Comment by eqvinox
TFA — and most comments here — seem to completely miss what I thought was the main point of Anubis: it counters the crawler's "identity scattering"/sybil'ing/parallel crawling.
Any access will fall into either of the following categories:
- client with JS and cookies. In this case the server now has an identity to apply rate limiting to, from the cookie. Humans should never hit it, but crawlers will be slowed down immensely or ejected. Of course the identity can be rotated — at the cost of solving the puzzle again.
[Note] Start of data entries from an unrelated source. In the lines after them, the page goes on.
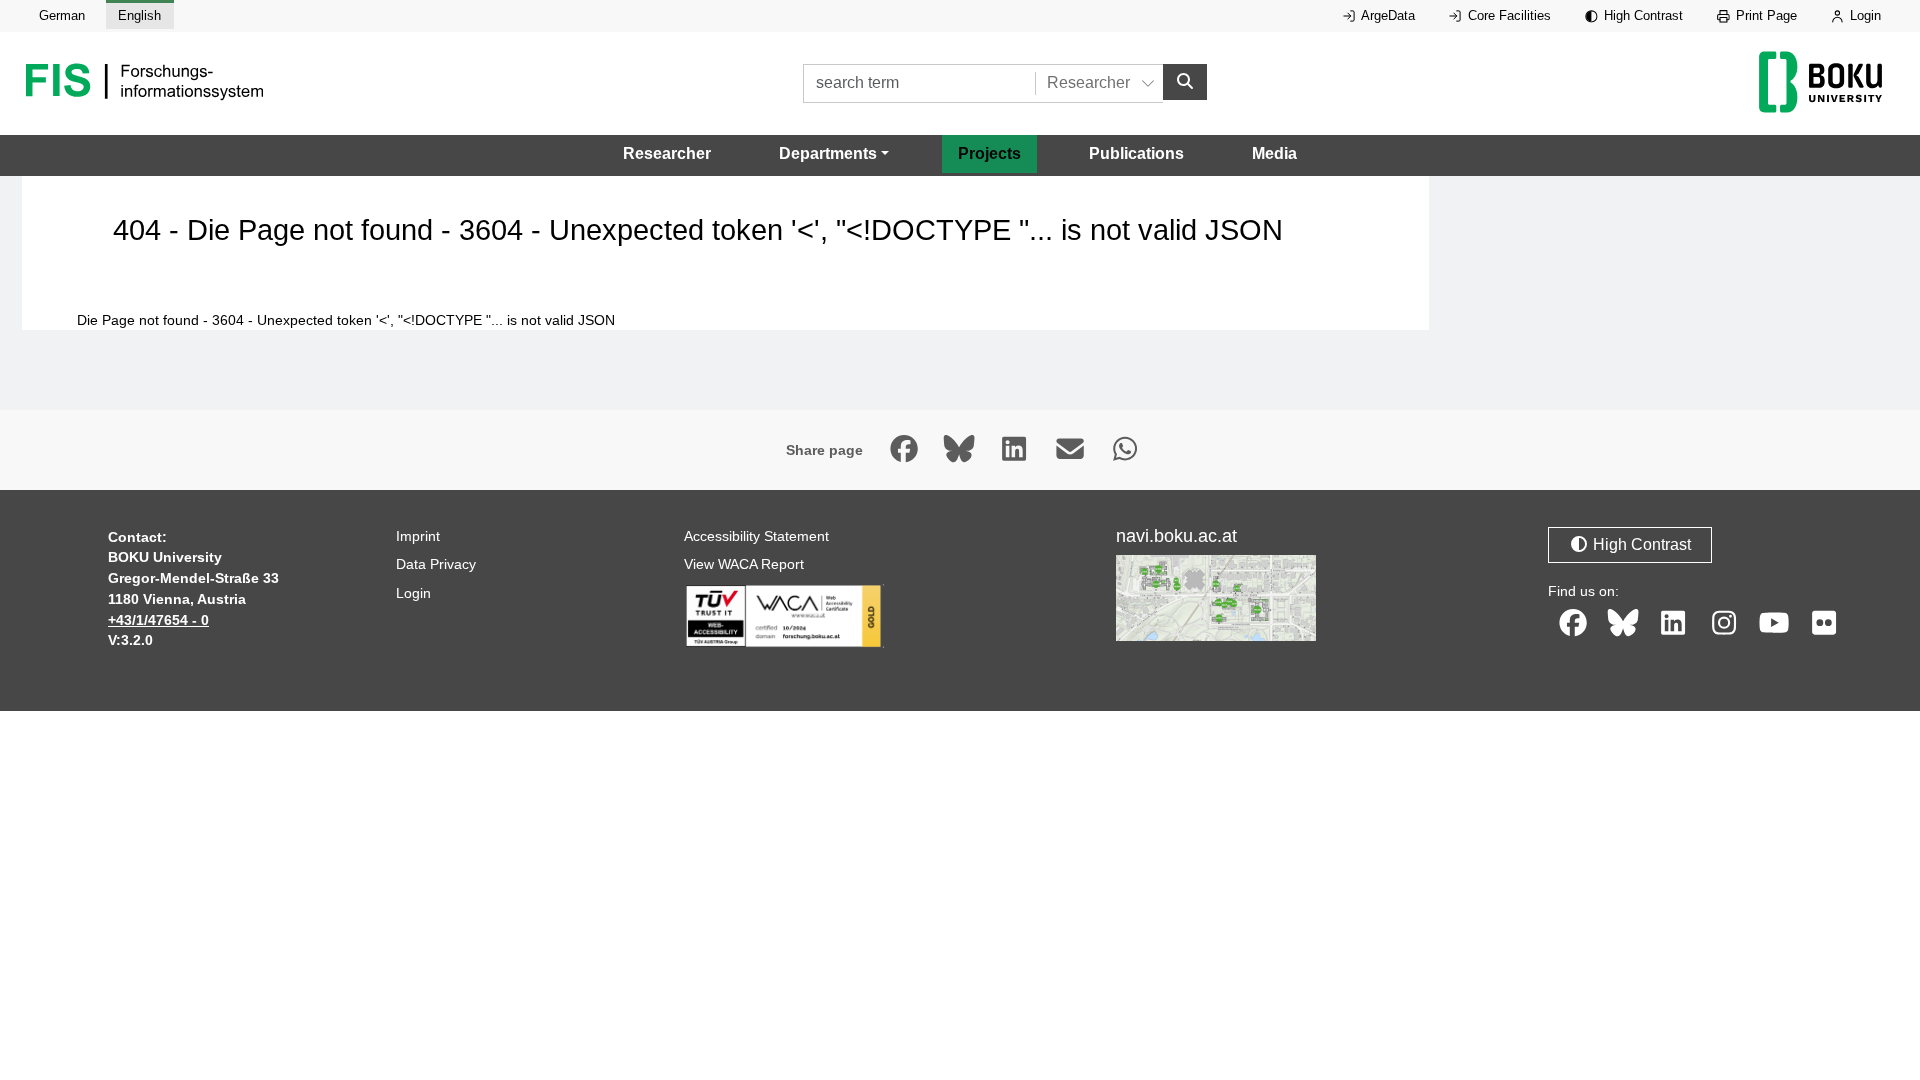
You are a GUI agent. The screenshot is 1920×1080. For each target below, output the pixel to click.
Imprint (418, 536)
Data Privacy (436, 564)
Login (1863, 15)
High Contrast (1641, 15)
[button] (834, 154)
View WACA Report (744, 564)
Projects (989, 153)
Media (1274, 153)
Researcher (667, 153)
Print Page (1764, 15)
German (62, 15)
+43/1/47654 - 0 (158, 620)
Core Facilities (1507, 15)
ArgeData (1386, 15)
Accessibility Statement (756, 536)
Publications (1136, 153)
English (139, 15)
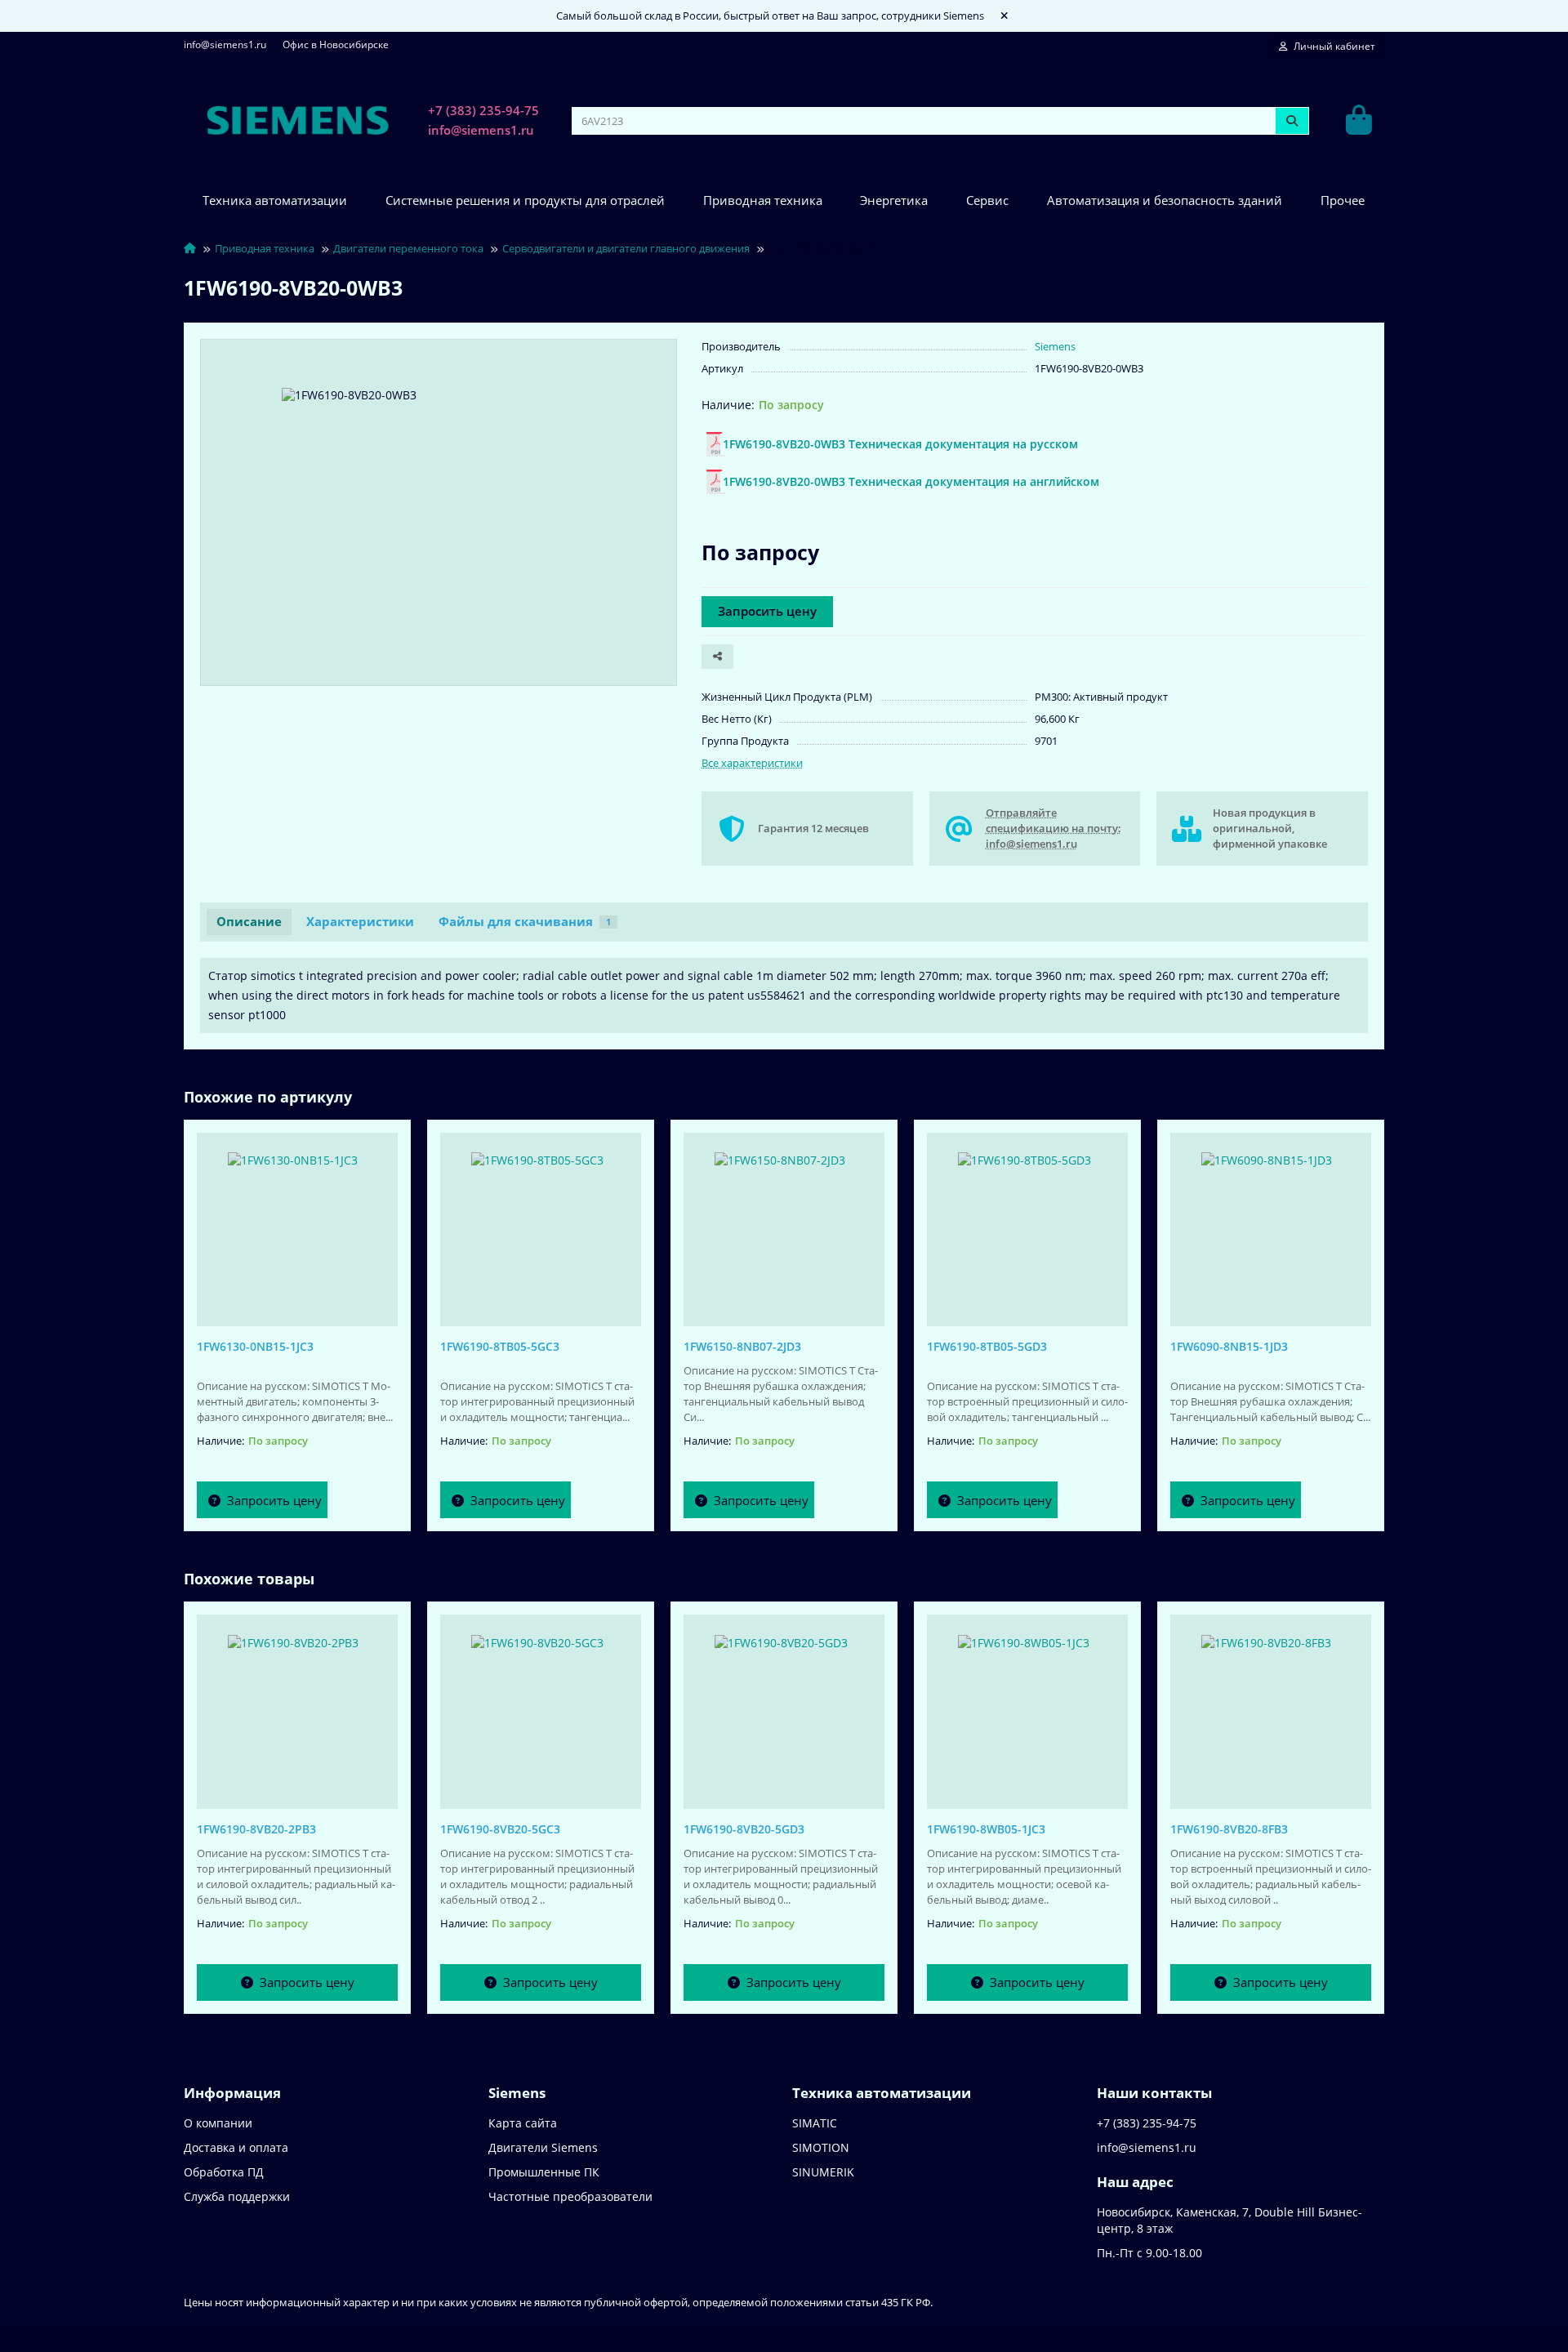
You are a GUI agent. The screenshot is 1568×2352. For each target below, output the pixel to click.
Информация (232, 2092)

- amnesiac (no cookies) clients with JS. Each access is now expensive.
(- no JS - no access.)
The point is to prevent parallel crawling and overloading the server. Crawlers can still start an arbitrary number of parallel crawls, but each one costs to start and needs to stay below some rate limit. Previously, the server would collapse under thousands of crawler requests per second. That is what Anubis is making prohibitively expensive.
Yes, I think you're right. The commentary about its (presumed, imagined) effectiveness is very much making the assumption that it's designed to be an impenetrable wall[0] -- i.e. prevent bots from accessing the content entirely.
I think TFA is generally quite good and has something of a good point about the economics of the situation, but finding the math shake out that way should, perhaps, lead one to question their starting point / assumptions[1].
In other words, who said the websites in question wanted to entirely prevent crawlers from accessing them? The answer is: no one. Web crawlers are and have been fundamental to accessing the web for decades. So why are we talking about trying to do that?
[0] Mentioning 'impenetrable wall' is probably setting off alarm bells, because of course that would be a bad design.
[1] (Edited to add:) I should say 'to question their assumptions more' -- like I said, the article is quite good and it does present this as confusing, at least.